Öncelikle ve evvela bütün insanlık âlemine üç ayların hayır, huzur ve barış getirmesini, bereketi ve kardeşlik duygularıyla hepimizin sinirlerini ve önyargılarını yok etmesini dilemek istiyorum, ama dilim varmıyor!
Hiç olmayacak işleri başarabiliyoruz, uzaya gidiyoruz, insanlarla bir arada olmayacak hayvanları eğitebiliyor, bir arada yaşayabiliyoruz da, aynı ırktan insanlar olarak birbirimizin gözünü oymaktan geri kalmıyoruz, ne garip çelişki!
Adı
Müslüman ülkeler kutsal ayları kutluyorlar, kandil gecelerinde anma etkinlikleri düzenliyorlar ama bunlarla eşzamanlı olarak birbirlerini katletmekten de geri durmuyorlar, ne hazin çelişki!

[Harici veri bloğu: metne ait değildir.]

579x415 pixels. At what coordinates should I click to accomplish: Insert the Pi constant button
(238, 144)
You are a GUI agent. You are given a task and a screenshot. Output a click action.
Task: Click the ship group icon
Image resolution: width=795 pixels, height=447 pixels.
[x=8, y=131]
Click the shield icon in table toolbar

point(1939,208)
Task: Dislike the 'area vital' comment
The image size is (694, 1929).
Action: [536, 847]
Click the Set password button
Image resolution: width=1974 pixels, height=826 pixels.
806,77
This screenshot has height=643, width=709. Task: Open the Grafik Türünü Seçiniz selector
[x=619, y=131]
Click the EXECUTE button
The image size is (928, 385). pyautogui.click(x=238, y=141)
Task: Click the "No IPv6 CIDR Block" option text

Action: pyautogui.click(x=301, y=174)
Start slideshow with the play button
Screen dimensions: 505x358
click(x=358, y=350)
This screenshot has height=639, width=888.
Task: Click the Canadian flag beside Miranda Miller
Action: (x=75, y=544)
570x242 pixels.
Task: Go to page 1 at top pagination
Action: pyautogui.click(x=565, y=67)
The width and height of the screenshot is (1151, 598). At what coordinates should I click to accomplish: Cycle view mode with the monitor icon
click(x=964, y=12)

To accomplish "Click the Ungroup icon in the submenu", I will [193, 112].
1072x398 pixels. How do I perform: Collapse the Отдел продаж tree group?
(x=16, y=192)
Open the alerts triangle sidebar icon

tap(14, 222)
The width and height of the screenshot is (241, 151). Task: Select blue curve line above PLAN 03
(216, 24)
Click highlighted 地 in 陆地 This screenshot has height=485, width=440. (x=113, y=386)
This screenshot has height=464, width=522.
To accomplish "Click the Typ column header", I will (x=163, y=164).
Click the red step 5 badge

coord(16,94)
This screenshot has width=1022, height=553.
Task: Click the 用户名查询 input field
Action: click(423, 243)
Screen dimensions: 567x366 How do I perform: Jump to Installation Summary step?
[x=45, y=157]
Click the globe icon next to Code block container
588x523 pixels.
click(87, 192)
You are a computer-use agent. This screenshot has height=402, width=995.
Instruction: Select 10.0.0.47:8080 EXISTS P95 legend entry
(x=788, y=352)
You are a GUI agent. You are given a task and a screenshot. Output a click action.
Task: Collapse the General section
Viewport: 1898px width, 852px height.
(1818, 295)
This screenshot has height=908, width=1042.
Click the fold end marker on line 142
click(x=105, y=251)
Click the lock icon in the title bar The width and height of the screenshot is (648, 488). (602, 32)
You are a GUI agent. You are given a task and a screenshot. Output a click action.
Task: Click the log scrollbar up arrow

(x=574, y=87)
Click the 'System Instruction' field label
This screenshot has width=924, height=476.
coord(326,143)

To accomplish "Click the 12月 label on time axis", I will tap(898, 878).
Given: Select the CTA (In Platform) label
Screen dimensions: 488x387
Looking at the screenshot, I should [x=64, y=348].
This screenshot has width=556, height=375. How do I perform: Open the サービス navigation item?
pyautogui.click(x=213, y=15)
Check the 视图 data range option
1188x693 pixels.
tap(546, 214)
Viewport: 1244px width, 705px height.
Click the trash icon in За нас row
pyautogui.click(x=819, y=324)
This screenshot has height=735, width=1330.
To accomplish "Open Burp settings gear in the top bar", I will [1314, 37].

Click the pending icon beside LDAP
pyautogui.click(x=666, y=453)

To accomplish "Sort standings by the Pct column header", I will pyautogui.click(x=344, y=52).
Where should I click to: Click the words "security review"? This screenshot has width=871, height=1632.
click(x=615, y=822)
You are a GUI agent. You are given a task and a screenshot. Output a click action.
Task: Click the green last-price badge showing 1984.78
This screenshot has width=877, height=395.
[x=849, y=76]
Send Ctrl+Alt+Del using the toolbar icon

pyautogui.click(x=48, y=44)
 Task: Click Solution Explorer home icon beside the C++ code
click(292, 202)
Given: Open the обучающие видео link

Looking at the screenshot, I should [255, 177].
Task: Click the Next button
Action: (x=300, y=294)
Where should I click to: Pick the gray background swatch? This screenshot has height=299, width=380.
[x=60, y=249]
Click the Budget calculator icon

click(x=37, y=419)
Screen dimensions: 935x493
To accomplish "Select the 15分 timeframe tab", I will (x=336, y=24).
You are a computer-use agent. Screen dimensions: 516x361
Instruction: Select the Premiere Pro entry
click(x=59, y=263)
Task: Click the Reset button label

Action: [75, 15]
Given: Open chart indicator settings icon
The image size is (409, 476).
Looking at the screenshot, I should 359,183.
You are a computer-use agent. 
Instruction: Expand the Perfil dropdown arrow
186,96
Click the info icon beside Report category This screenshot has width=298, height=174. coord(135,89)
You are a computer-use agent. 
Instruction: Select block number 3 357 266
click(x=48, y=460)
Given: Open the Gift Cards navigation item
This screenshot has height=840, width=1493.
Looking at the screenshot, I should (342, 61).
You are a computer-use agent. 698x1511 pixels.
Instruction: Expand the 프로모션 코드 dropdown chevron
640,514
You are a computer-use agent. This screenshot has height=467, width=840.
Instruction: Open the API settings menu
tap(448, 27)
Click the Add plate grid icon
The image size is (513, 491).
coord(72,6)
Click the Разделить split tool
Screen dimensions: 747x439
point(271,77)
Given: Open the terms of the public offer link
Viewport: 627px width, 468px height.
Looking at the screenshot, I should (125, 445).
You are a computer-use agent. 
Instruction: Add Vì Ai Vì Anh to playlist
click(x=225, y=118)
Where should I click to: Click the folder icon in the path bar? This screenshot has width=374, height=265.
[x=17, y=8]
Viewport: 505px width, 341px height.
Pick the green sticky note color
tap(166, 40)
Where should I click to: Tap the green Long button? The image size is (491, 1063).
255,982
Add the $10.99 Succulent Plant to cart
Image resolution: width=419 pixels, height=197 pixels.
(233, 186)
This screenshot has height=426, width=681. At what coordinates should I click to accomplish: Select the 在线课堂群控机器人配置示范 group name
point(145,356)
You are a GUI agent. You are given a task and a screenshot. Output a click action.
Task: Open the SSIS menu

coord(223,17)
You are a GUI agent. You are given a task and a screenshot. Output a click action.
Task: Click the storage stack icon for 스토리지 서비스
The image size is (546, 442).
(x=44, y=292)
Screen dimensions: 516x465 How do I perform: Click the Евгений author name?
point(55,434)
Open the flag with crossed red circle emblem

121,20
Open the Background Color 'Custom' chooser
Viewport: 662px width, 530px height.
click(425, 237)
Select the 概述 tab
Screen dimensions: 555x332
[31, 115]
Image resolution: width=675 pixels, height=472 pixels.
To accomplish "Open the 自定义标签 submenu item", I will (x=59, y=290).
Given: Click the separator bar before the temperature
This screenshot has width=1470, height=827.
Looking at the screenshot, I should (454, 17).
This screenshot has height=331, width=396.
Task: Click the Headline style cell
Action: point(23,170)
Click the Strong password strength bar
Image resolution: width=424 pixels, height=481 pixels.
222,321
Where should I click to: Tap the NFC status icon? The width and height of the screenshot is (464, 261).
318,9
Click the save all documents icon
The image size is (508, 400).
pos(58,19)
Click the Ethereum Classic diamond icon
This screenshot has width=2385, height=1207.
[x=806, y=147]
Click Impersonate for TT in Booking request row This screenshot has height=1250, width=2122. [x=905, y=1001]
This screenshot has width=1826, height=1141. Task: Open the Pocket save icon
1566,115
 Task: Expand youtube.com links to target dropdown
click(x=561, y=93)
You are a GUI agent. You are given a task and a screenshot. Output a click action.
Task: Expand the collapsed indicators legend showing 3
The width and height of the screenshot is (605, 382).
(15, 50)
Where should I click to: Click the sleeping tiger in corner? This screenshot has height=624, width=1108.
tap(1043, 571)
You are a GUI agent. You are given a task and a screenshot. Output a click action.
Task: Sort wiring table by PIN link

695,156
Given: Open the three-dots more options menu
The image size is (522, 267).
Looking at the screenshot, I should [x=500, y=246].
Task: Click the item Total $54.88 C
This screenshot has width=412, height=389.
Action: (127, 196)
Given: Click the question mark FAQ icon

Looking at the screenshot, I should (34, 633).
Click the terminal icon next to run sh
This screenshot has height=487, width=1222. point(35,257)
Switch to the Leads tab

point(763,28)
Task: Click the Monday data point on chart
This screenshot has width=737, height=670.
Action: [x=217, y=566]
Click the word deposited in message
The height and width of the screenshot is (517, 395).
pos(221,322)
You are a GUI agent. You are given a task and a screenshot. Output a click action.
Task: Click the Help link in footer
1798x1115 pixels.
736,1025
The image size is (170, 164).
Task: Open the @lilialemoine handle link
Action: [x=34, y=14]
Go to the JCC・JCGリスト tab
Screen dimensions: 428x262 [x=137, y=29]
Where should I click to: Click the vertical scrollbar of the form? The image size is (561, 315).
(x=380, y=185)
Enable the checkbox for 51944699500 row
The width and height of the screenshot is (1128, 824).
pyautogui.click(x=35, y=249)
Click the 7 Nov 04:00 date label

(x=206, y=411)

Hangi mezhebe mensup olursak olalım, âlim ve fakih olmadıkça bu mezhebi kuralların inceliklerine ve diğerleriyle olan farklılıklarına hâkim değiliz ve olmamız da gerekmiyor. Hâkim olsak da bu diğerlerini düşman konumuna getirmez, getirmemesi gerekir. İnanmakla mükellef olduğumuz,
Allah (CC), Peygamber (SAV) ve
Kuran-ı Kerim ilkeleri doğrultusunda yaptıklarımızın karşılığı olmasa da, birbirimizin gözünü oymaktan ve kanını dökmekten geri durmuyoruz,
Müslüman olmadan önce insan olmamız gerekiyordu, bunu ıskaladık bunun neticesinde hayvani yanlarımızı
İslam diye yutturmaya mı çalışıyoruz, hayvani hırs ve duygularımıza
İslam maskesi mi taktık yoksa ne yaman çelişki! Bakın
İslam coğrafyasına, sabah işine gideceğinden, işinden de evine sağ salim dönebileceğinden emin olan neredeyse bir tek
İslam ülkesinden bahsedebiliyor muyuz?
Milliyetçilik dedik, kavmiyetçilik dedik, etnik ırklar dedik, mezhepçilik dedik o dedik, bu dedik de,
Peygamberimizin,
"Hepiniz İslam sancağı altında bulunan bir tek ümmetsiniz!" sözünü aklımıza getirmedik!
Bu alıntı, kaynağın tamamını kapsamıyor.